But Everett Hathaway had shrugged and said, “Sorry, old man.” Everett had affected a slightly British accent and pseudo upper class attitude ever since he dabbled in art history at a provincial university more than twenty years ago. “Business is business.”

Leslie Griffin maintained a bright smile. She tossed her head, a favorite mannerism. Her eyes flicked to the mirror in an art deco frame. As always, she was pleased at her image, long golden hair, creamy complexion, china blue eyes, an image as bright as Jane Lynch on Glee. Her cool gaze swung back to the man in the large red leather chair behind the blond wood desk. The chair wasn’t suited to his weedy frame, making him look insubstantial. It had been perfect for his burly older brother whose place he’d taken.

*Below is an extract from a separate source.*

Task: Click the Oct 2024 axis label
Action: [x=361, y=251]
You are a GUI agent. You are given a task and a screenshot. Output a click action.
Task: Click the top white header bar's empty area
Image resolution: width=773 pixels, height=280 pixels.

Though Leslie’s smile never wavered, she dissected him as only the young and arrogant can . . . Reddish hair and eyes like green slime . . . Thinks he’s gorgeous in that dorky checked sweater . . . Reminds me of that stupid goat at the stables . . . big, round, dumb eyes . . . All he does is read stupid poetry . . . Looks silly behind Uncle Eddie’s desk, like a kid playing grown–up . . . Wonder if he knows about Nicole . . . That would distract him from her, that was for sure . . . Usually she could get in and out of the agency without dealing with him . . . If she had to listen to him very often, she’d rather be at school, boring as it was . . .

Everett Hathaway cleared his throat, appeared uncomfortable. “I’m deeply disappointed in your behavior, Leslie.”

She tried to look bored. But there was something in his voice . . . She clutched her neck in faux distress. “Has that pointy– headed math teacher complained? Honestly”—she heaved an aggrieved sigh— “I don’t see any point in algebra.”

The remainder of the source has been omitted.